Extracted data entries
::::::

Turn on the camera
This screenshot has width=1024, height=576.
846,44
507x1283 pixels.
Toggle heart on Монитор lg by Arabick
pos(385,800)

::::::

_WHAT TO WORK ON_. Reproduce every line of the data so that nothing differs from the original.

_WRITTEN ANSWER_.
Turn on the camera
This screenshot has width=1024, height=576.
846,44
507x1283 pixels.
Toggle heart on Монитор lg by Arabick
pos(385,800)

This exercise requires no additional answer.